En un mundo tan saturado como el de hoy, la sola idea de seguir una vocación parece ingenua; muchos la miran con escepticismo o con frustración resignada: “eso es para unos pocos…”. Sin embargo, hay algo más peligroso que no poder hacer lo que se ama: renunciar por completo a esa posibilidad.
Seguir lo que uno ama no puede ser una utopía romántica, por el contrario, en muchos casos, es casi una necesidad espiritual y, en medio de un mundo que atraviesa por horas tan oscuras y crueles, donde la información que recibimos hace parecer que todo está en nuestra contra, es urgente instalar la sensación de poder vivir con sentido y con algo de salud mental y dignidad, pues ya bastante tenemos con el mundo exterior roto para seguir estando desconectados también interiormente de todo lo que nos enciende el alma y puede generar una forma sutil, pero constante, de sosiego; no de lucha y de violencia, pues estar alejados del sentido de la vocación es, incluso, generar una gran violencia silenciosa contra uno mismo, y recordemos que no hay forma de violencia que se quede en lo íntimo, todas, sin excepción, se filtran y se expanden.
El problema es que nos enseñaron lo contrario.
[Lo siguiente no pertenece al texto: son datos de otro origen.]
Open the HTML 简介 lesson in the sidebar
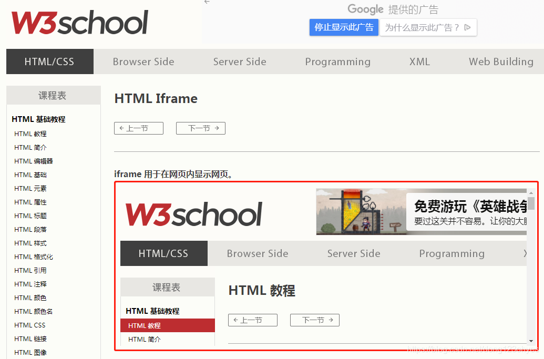 coord(30,147)
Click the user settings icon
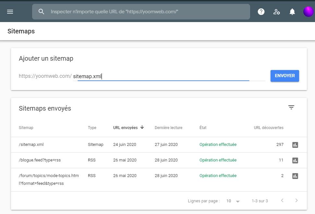This screenshot has height=214, width=315. coord(276,11)
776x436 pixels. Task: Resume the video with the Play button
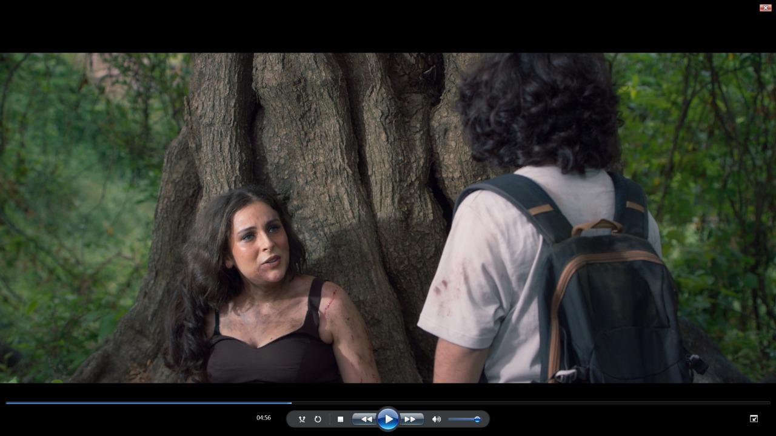click(x=388, y=419)
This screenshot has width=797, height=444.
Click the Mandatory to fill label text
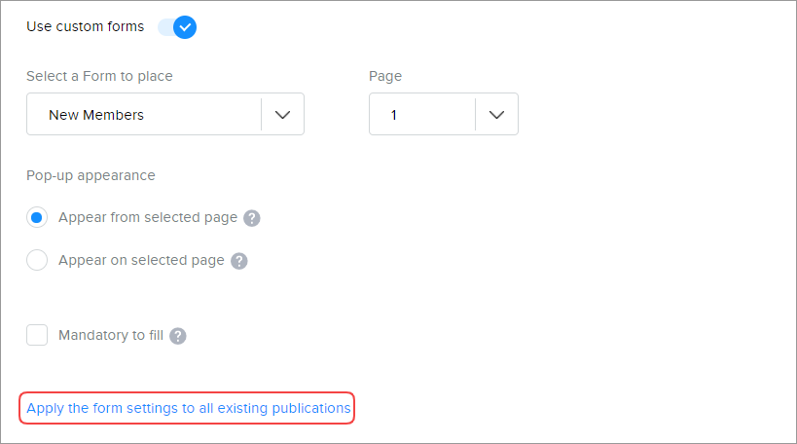click(x=111, y=335)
Desde pequeños se nos entrena para adaptarnos, no para escucharnos. Para sobrevivir, no para construir sentido. La educación rara vez acompaña la pregunta: “¿Qué amas hacer?”. Se valora más lo útil que lo vital. Más la habilidad para memorizar que la capacidad para sentir. Más la respuesta correcta que la pregunta honesta.
Considero inminente reivindicar el derecho a hacer lo que se ama, y ese derecho empieza por el reconocimiento, por enseñarle a cada niño, desde temprano, que dentro de sí hay algo valioso que merece ser cultivado, visto y desarrollado, y que puede ser fuente cierta de sustento y prosperidad, que la vocación no es una extravagancia, sino un tesoro, una brújula.
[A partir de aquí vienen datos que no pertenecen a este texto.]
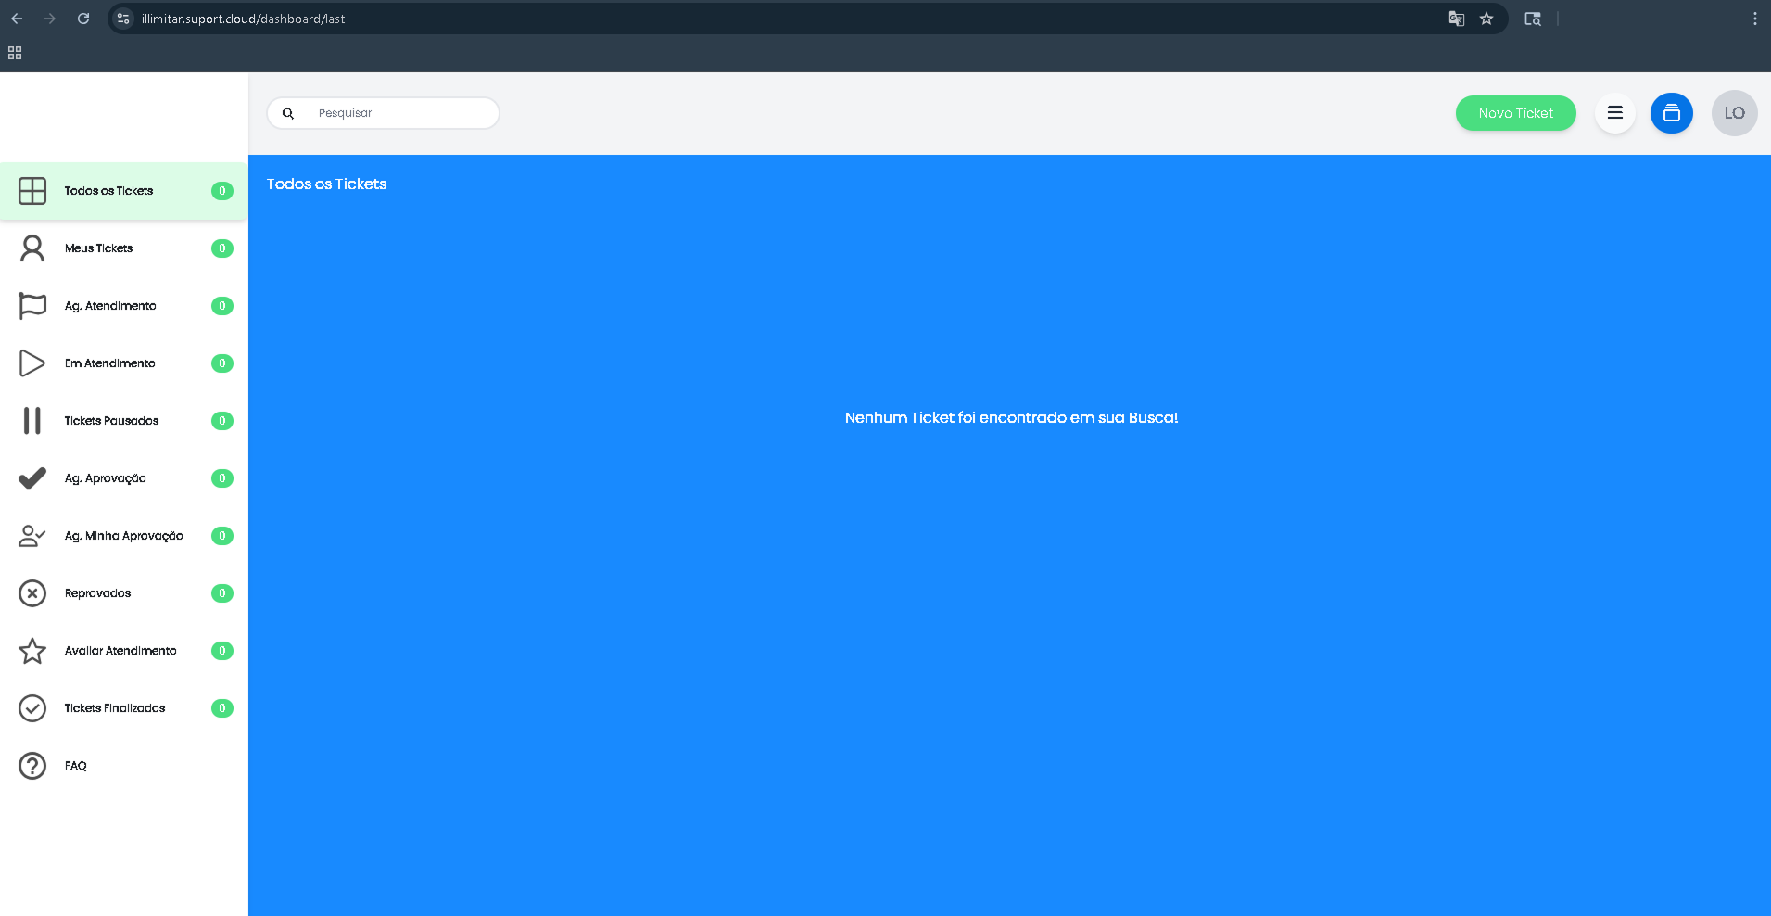Open Tickets Finalizados list
1771x916 pixels.
coord(115,708)
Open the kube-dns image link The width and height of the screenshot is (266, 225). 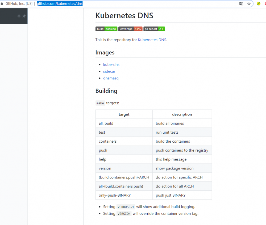pos(111,64)
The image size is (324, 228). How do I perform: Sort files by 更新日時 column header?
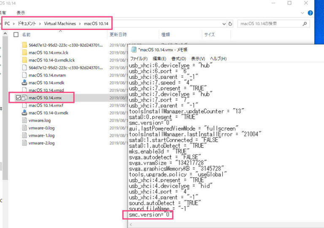pos(119,35)
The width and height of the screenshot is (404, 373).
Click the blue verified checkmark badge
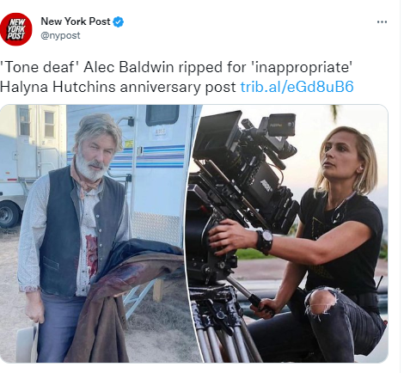[x=119, y=22]
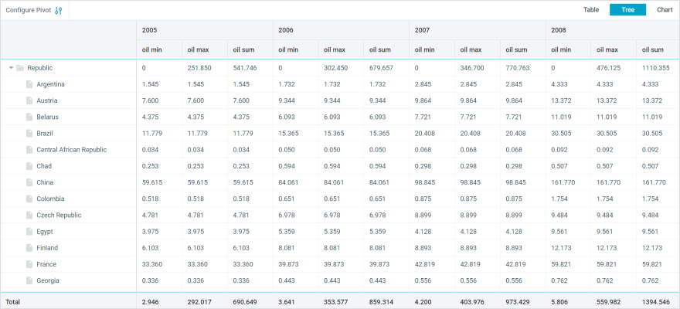Click the file icon beside Austria
Viewport: 680px width, 309px height.
(x=30, y=100)
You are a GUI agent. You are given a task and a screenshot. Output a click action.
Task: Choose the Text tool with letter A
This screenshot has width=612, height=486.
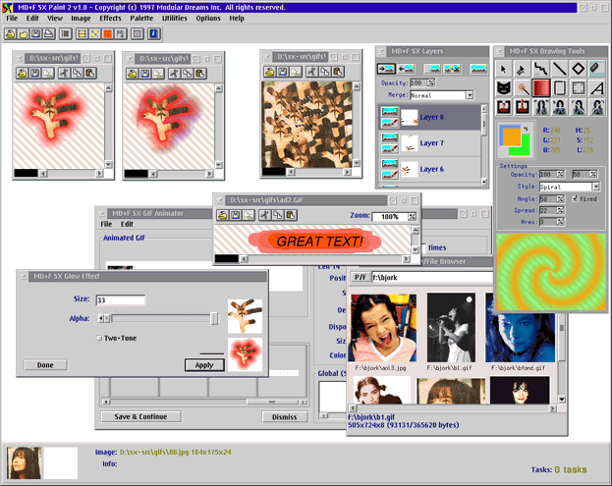[595, 87]
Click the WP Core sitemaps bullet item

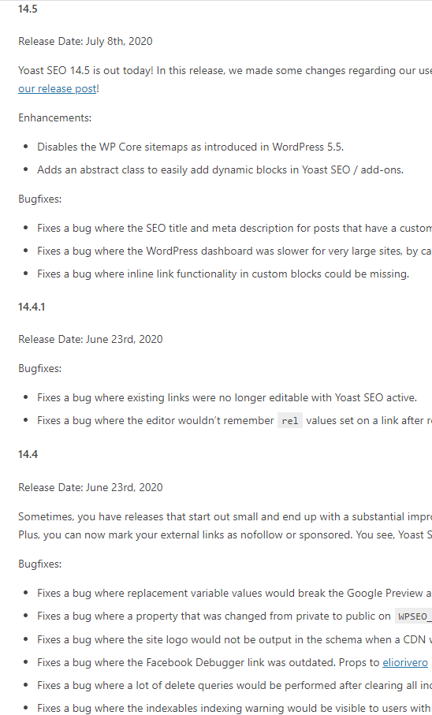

Guiar a alguien a descubrir su llamado no es decirle qué ser, es ayudarle a escuchar lo que ya está ahí dentro de su ser, es dar lenguaje a la intuición, alimentar sus aptitudes y los espacios para expresarlas, es nutrir la confianza en sí mismo y, desde ahí, permitirle fracasar sin miedo, probar, ensayar, continuar, para que descubra no lo que el mundo espera, sino lo que le hace vibrar y cómo llegar a ello. Quien se conecta con eso no solo se transforma a sí mismo, también transforma todo lo que toca.
Claro que no es fácil. No siempre se puede vivir “de” lo que se ama de inmediato; generalmente es necesario sostenerse con otra cosa mientras se construye el camino, pero eso no significa alejarse del camino propio.
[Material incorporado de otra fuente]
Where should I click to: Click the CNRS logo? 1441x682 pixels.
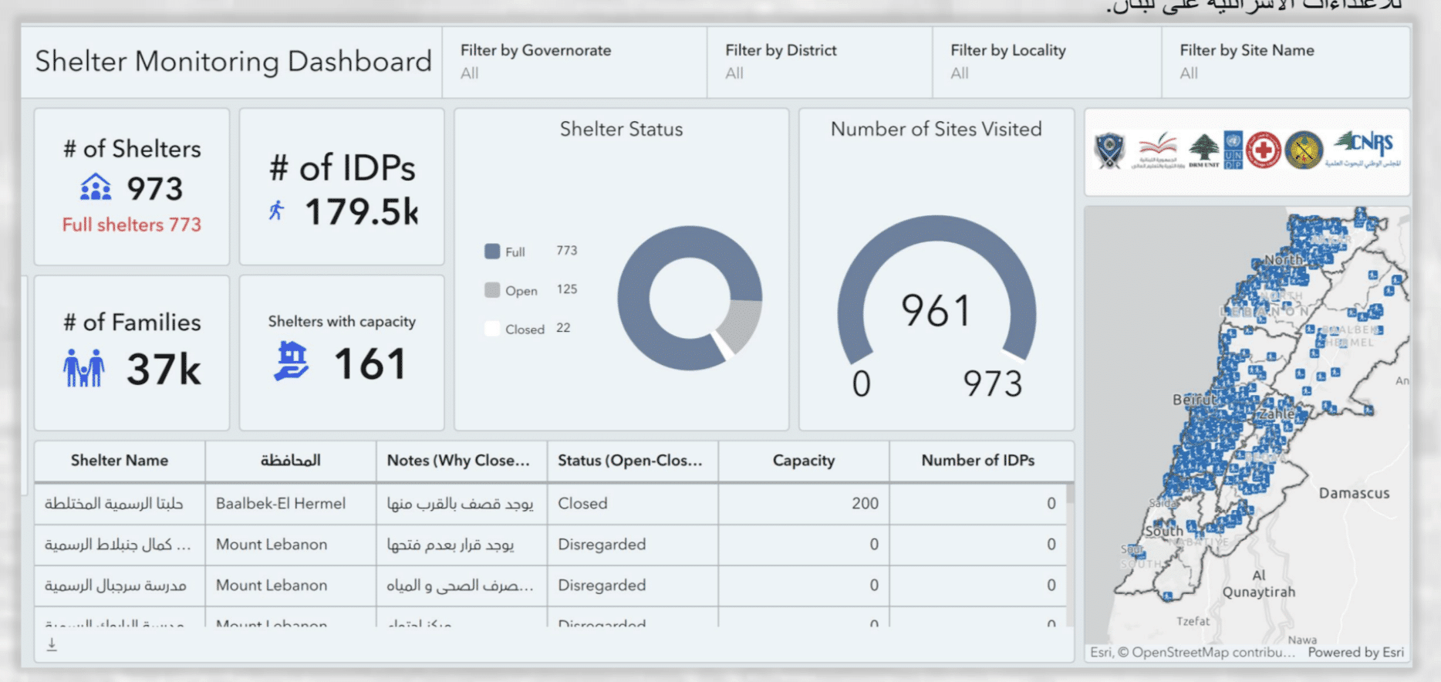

Para convencer a los demás de que esto no es una fantasía, necesitamos cambiar el lenguaje. Mostrar que no se trata de comodidad, sino de potencia y perseverancia; quienes hacen lo que aman no están jugando: están creando valor, innovan, resisten, construyen nuevos mundos, nuevas posibilidades, rompen lo caótico, generan esperanza, demuestran que la economía de lo que se ama existe, y que cada día que ahondan en ella, sus márgenes crecen así como los espacios donde florece su autoestima y su autenticidad.
Cada persona que se atreve a vivir desde su vocación, aunque le cueste, aunque dude, aunque no tenga todas las respuestas, está ejerciendo el derecho a existir y está construyendo una forma sólida de liderazgo: la de abrir caminos con su ejemplo.
Hacer lo que uno ama no debería ser un privilegio, debería ser una aspiración legítima, acompañada, enseñada, protegida, porque cuando alguien actúa desde su verdad, no se aísla del mundo: lo enriquece, y quizás ese sea el mayor acto de sanación que podamos ofrecerle a esta época: evitar que tantas personas, con tanto talento, aprendan demasiado pronto a desconfiar de sus sueños, de sus deseos y de su propio destino.
Bien decía el cantautor Facundo Cabral: “Si uno hace lo que ama, lo que dicta el corazón, nunca es malsano para el que vive enfrente”.